(Stored items)

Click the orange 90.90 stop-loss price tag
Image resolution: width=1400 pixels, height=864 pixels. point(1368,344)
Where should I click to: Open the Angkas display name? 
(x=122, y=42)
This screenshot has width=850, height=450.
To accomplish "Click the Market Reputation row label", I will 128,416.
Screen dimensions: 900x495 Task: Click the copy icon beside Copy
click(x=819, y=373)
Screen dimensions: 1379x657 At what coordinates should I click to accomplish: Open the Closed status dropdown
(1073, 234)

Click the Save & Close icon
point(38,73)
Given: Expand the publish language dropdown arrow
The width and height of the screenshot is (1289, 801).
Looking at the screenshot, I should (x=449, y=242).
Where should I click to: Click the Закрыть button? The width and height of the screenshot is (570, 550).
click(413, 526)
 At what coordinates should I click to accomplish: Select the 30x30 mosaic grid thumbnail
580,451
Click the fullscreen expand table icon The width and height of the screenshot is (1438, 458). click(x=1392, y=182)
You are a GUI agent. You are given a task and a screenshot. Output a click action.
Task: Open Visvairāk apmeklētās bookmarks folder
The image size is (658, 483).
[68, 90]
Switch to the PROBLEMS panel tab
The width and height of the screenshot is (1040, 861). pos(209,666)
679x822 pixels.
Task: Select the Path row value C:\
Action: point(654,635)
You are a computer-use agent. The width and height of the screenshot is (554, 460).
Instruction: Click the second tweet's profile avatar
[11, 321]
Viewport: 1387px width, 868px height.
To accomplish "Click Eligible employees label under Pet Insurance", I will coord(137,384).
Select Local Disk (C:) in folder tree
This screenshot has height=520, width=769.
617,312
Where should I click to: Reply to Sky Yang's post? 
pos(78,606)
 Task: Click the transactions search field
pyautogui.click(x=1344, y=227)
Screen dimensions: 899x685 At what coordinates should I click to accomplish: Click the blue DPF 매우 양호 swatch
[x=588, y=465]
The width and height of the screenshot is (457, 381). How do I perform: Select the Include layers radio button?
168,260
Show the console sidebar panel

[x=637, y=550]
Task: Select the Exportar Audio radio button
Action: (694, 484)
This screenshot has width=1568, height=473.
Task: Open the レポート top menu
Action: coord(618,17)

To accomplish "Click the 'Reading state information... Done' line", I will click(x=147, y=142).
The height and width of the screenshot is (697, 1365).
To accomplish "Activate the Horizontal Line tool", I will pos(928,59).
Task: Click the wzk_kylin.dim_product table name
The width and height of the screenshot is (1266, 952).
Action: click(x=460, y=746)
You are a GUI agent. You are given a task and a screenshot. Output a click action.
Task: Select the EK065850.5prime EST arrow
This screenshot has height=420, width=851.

--- Assigned task ---
Each line above is to be reproduced exactly.

--- Task solution ---
Click the orange 90.90 stop-loss price tag
Image resolution: width=1400 pixels, height=864 pixels. point(1368,344)
Where should I click to: Open the Angkas display name? 
(x=122, y=42)
This screenshot has width=850, height=450.
To accomplish "Click the Market Reputation row label", I will 128,416.
Screen dimensions: 900x495 Task: Click the copy icon beside Copy
click(x=819, y=373)
Screen dimensions: 1379x657 At what coordinates should I click to accomplish: Open the Closed status dropdown
(1073, 234)

Click the Save & Close icon
point(38,73)
Given: Expand the publish language dropdown arrow
The width and height of the screenshot is (1289, 801).
Looking at the screenshot, I should (x=449, y=242).
Where should I click to: Click the Закрыть button? The width and height of the screenshot is (570, 550).
click(413, 526)
 At what coordinates should I click to accomplish: Select the 30x30 mosaic grid thumbnail
580,451
Click the fullscreen expand table icon The width and height of the screenshot is (1438, 458). click(x=1392, y=182)
You are a GUI agent. You are given a task and a screenshot. Output a click action.
Task: Open Visvairāk apmeklētās bookmarks folder
The image size is (658, 483).
[68, 90]
Switch to the PROBLEMS panel tab
The width and height of the screenshot is (1040, 861). pos(209,666)
679x822 pixels.
Task: Select the Path row value C:\
Action: point(654,635)
You are a computer-use agent. The width and height of the screenshot is (554, 460).
Instruction: Click the second tweet's profile avatar
[11, 321]
Viewport: 1387px width, 868px height.
To accomplish "Click Eligible employees label under Pet Insurance", I will coord(137,384).
Select Local Disk (C:) in folder tree
This screenshot has height=520, width=769.
617,312
Where should I click to: Reply to Sky Yang's post? 
pos(78,606)
 Task: Click the transactions search field
pyautogui.click(x=1344, y=227)
Screen dimensions: 899x685 At what coordinates should I click to accomplish: Click the blue DPF 매우 양호 swatch
[x=588, y=465]
The width and height of the screenshot is (457, 381). How do I perform: Select the Include layers radio button?
168,260
Show the console sidebar panel

[x=637, y=550]
Task: Select the Exportar Audio radio button
Action: (694, 484)
This screenshot has width=1568, height=473.
Task: Open the レポート top menu
Action: coord(618,17)

To accomplish "Click the 'Reading state information... Done' line", I will click(x=147, y=142).
The height and width of the screenshot is (697, 1365).
To accomplish "Activate the Horizontal Line tool", I will pos(928,59).
Task: Click the wzk_kylin.dim_product table name
The width and height of the screenshot is (1266, 952).
Action: click(x=460, y=746)
You are a GUI agent. You are given a task and a screenshot. Output a click action.
Task: Select the EK065850.5prime EST arrow
This screenshot has height=420, width=851.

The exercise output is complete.